Relative translational and rotational motion of subunits during the I → F transition. (a) Projection of subunit positions (center of mass of each subunit’s atoms in the collective variable set) on the z-axis as a function of the progress along the discrete reaction coordinate (0, 1, …, 50), namely the image numbering representing the progress of the transition pathway. (b) Front view of the six subunits in the initial state I (left) and in the final state F (right). The motion of m₆ along the z-axis is indicated by a blue arrow. The subunit colors are consistent with (a). (c) Two-dimensional free energy landscape generated using the contact area between m₁ and m₆ (σ₆₁) and the crossing angle between the principal axes of m₁ and m₆ (θ₆₁) as coordinates. The unit for the free energy is kcal/mol. States I, IM1, IM2 and F (as labeled in Figure 2b) are shown as black dots. Insets demonstrate the relative orientations between m₁ and m₆ in state I (bottom left inset) and in state F (top right inset).

Figure 4

Key interactions between RNA and Rho during the I → F transition. (a) Free energy landscape along distances P₃-K326(m₁) and P₆-K326(m₄). The position of the phosphorus atoms of the phosphate group and NZ atoms of K326 define the corresponding distances. (b–e) Configurations in states I, IM1, IM2 and F, accounting for the key steps of RNA binding and release that induce RNA translocation. Red dashed arrows indicate large side chain movements before the next state is reached. m₁ (green) and m₄ (orange) are shown in transparent surfaces.

Figure 5

Free energy landscape for RNA translocation distance and Rho conformation for X = E. The energy values are defined by the color bar in units of kcal/mol. States I, IM1, IM2 and F are labeled with black dots. The RNA translocation distance is defined as the center of mass distance between RNA backbone (residues 3 – 8) and Rho backbone (C-terminal domain). The Rho conformational coordinate is defined in the text.

Figure 6

Allosteric coupling between RNA translocation and Pi of the hydrolysis product.
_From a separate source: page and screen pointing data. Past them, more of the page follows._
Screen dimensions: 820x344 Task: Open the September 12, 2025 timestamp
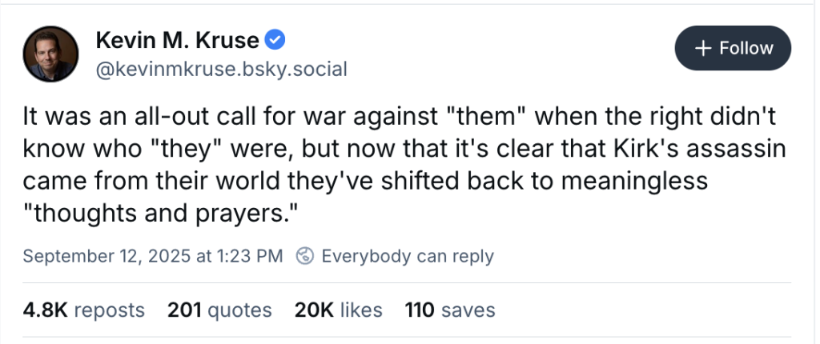153,257
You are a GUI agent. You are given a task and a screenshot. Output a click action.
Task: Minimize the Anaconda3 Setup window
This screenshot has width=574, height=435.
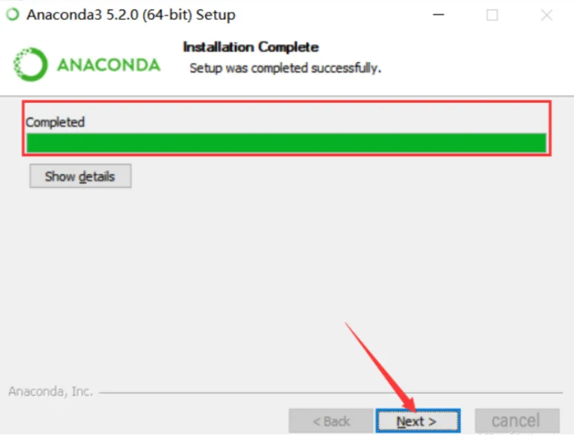click(x=438, y=15)
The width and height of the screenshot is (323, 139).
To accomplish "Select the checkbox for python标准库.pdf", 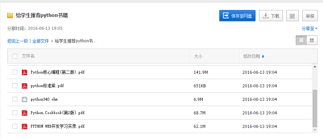I will (15, 86).
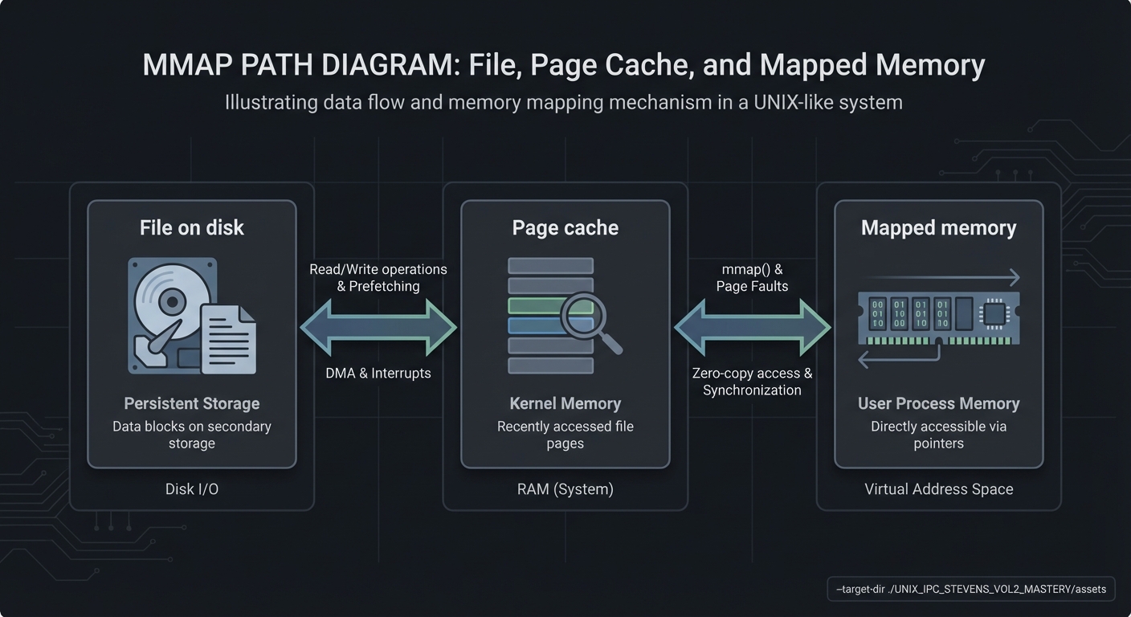Click the Virtual Address Space label
Screen dimensions: 1131x617
click(938, 488)
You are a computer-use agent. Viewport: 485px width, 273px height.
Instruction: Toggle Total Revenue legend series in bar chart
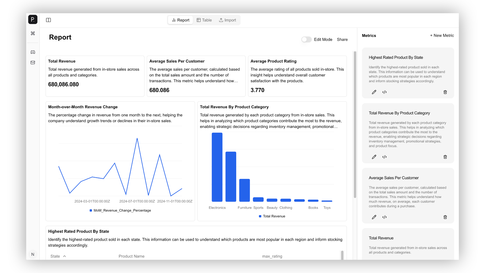272,216
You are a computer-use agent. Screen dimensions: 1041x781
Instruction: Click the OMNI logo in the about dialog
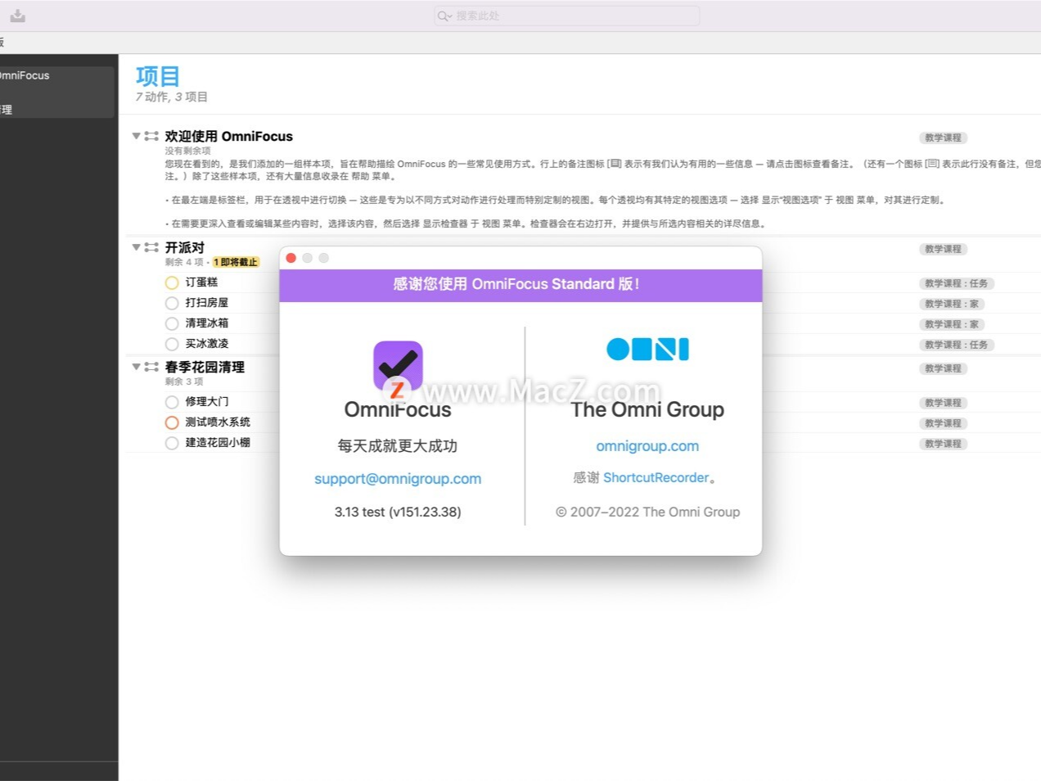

The coupling is established through a link between the disengagement of K326(m₁) from RNA phosphate P₃ and release of Pi from a salt bridge with R269(m₁). The figure shows in (a, b, c, d corresponding to states I, IM1, IM2, F, respectively) top-down views (same view of Rho as in Figure 1a) the conformational changes of residues R272(m₁), E333(m₂), E334(m₂), and R269(m₁) at the m₁/m₂ interface during transitions I → IM1 → IM2 → F. The three transitions are shown as black arrows; red arrows indicate large side chain movements occurring before the next transition takes place. RNA is shown as a pink ribbon with phosphate P₃ highlighted as a tan sphere.